自定义Windows7密码策略加固系统防线
你可能已经看到某些需要注册的网站必须输入匹配网站设定的标准集的密码(例如一个至少8个字符的密码,还要包括小写和小写字符等等)。你也在Windows 7实现这个功能,Windows 7的专业版和旗舰版用户可以通过本地安全策略来达到目的,而其他版本的Windows 7用户则需要通过提升权限的命令行参数来完成了。
使用本地安全策略
在开始菜单的搜索框输入"secpol.msc"命令即可启动本地安全策略编辑器。在本地安全策略编辑器左侧选择“账户策略→密码策略”项目。现在右侧可以看到列出的所有的Win7的密码策略条目了(如图1)。
本地安全策略窗口可以设置密码策略
以下是每个列出的密码策略的详细介绍:
密码必须符合复杂性要求。
此安全设置确定密码是否必须符合复杂性要求。
如果启用此策略,密码必须符合下列最低要求:
不能包含用户的帐户名,不能包含用户姓名中超过两个连续字符的部分
至少有六个字符长
包含以下四类字符中的三类字符:
英文大写字母(A 到 Z)
英文小写字母(a 到 z)
10 个基本数字(0 到 9)
非字母字符(例如 !、$、#、%)
在更改或创建密码时执行复杂性要求。
最短密码长度
此安全设置确定用户帐户密码包含的最少字符数。可以将值设置为介于 1 和 14 个字符之间,或者将字符数设置为 0 以确定不需要密码。
密码最短使用期限
此安全设置确定在用户更改某个密码之前必须使用该密码一段时间(以天为单位)。可以设置一个介于 1 和 998 天之间的值,或者将天数设置为 0,允许立即更改密码。
密码最短使用期限必须小于密码最长使用期限,除非将密码最长使用期限设置为 0,指明密码永不过期。如果将密码最长使用期限设置为 0,则可以将密码最短使用期限设置为介于 0 和 998 之间的任何值。

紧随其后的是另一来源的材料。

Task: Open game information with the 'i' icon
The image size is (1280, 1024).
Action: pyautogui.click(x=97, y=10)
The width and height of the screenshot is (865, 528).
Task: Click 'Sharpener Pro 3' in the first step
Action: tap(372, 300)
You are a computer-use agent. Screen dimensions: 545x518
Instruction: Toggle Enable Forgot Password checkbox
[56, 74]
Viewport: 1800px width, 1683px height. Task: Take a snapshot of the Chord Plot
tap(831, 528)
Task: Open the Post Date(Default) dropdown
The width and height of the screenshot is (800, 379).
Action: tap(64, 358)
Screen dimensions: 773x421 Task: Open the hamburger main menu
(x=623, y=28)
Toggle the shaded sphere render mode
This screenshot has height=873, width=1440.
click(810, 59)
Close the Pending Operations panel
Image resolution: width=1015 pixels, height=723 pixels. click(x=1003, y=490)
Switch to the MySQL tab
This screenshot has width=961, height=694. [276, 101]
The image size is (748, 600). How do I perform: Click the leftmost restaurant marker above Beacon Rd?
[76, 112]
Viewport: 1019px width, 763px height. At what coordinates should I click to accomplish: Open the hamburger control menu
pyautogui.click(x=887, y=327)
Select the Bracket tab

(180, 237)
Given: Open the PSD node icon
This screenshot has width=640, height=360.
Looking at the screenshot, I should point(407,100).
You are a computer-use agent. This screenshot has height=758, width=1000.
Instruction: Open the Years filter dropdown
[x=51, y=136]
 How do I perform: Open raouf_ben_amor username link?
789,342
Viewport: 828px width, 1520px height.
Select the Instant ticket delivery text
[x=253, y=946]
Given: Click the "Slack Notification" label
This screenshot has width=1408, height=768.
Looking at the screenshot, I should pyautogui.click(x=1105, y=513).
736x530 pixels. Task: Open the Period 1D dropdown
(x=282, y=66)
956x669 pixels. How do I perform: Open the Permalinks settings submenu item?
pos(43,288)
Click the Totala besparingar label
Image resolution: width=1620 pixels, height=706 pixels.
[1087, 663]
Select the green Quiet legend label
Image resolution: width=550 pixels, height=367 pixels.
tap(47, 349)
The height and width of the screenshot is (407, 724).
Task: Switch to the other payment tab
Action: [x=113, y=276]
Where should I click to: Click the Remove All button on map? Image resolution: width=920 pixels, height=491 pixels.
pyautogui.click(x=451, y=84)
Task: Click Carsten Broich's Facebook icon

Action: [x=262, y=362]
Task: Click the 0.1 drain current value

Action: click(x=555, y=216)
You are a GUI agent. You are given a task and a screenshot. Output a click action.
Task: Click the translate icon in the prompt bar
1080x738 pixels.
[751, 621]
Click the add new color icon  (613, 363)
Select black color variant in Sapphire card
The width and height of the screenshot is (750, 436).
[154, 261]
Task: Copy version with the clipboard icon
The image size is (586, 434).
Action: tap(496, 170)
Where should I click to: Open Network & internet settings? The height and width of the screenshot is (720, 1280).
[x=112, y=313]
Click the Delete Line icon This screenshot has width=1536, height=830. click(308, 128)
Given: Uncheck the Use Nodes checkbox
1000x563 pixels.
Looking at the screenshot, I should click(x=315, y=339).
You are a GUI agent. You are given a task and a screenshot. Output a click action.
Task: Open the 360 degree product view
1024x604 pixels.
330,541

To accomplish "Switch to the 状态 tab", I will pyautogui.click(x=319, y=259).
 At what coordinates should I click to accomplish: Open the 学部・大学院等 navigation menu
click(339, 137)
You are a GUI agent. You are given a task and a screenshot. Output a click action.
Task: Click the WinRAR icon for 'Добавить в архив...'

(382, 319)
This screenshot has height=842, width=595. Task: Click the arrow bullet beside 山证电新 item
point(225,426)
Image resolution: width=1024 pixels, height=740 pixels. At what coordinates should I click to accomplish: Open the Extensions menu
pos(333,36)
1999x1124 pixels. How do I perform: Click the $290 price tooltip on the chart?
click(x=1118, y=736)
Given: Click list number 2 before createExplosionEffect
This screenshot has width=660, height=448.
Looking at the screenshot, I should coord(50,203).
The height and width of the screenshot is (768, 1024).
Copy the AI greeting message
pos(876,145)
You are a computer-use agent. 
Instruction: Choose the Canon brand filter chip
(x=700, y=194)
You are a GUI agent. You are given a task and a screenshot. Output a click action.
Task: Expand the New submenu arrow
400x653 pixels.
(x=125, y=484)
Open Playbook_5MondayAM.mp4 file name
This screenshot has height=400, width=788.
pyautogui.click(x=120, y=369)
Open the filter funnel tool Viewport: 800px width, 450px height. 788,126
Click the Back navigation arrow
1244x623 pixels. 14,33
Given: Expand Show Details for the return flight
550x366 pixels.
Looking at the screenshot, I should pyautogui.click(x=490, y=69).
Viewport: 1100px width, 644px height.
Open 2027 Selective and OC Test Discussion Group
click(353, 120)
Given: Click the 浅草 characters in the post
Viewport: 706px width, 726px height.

如果希望“强制密码历史”有效,则需要将密码最短使用期限设置为大于 0 的值。如果没有设置密码最短使用期限,用户则可以循环选择密码,直到获得期望的旧密码。默认设置没有遵从此建议,以便管理员能够为用户指定密码,然后要求用户在登录时更改管理员定义的密码。如果将密码历史设置为 0,用户将不必选择新密码。因此,默认情况下将“强制密码历史”设置为 1。
密码最长使用期限
此安全设置确定在系统要求用户更改某个密码之前可以使用该密码的期间(以天为单位)。可以将密码设置为在某些天数(介于 1 到 999 之间)后到期,或者将天数设置为 0,指定密码永不过期。如果密码最长使用期限介于 1 和 999 天之间,密码最短使用期限必须小于密码最长使用期限。如果将密码最长使用期限设置为 0,则可以将密码最短使用期限设置为介于 0 和 998 天之间的任何值。
注意: 安全最佳操作是将密码设置为 30 到 90 天后过期,具体取决于您的环境。这样,攻击者用来破解用户密码以及访问网络资源的时间将受到限制。
强制密码历史
此安全设置确定再次使用某个旧密码之前必须与某个用户帐户关联的唯一新密码数。该值必须介于 0 个和 24 个密码之间。
此策略使管理员能够通过确保旧密码不被连续重新使用来增强安全性。
用可还原的加密来储存密码
此安全设置确定操作系统是否使用可还原的加密来储存密码。
此策略为某些应用程序提供支持,这些应用程序使用的协议需要用户密码来进行身份验证。使用可还原的加密储存密码与储存纯文本密码在本质上是相同的。因此,除非应用程序需求比保护密码信息更重要,否则绝不要启用此策略。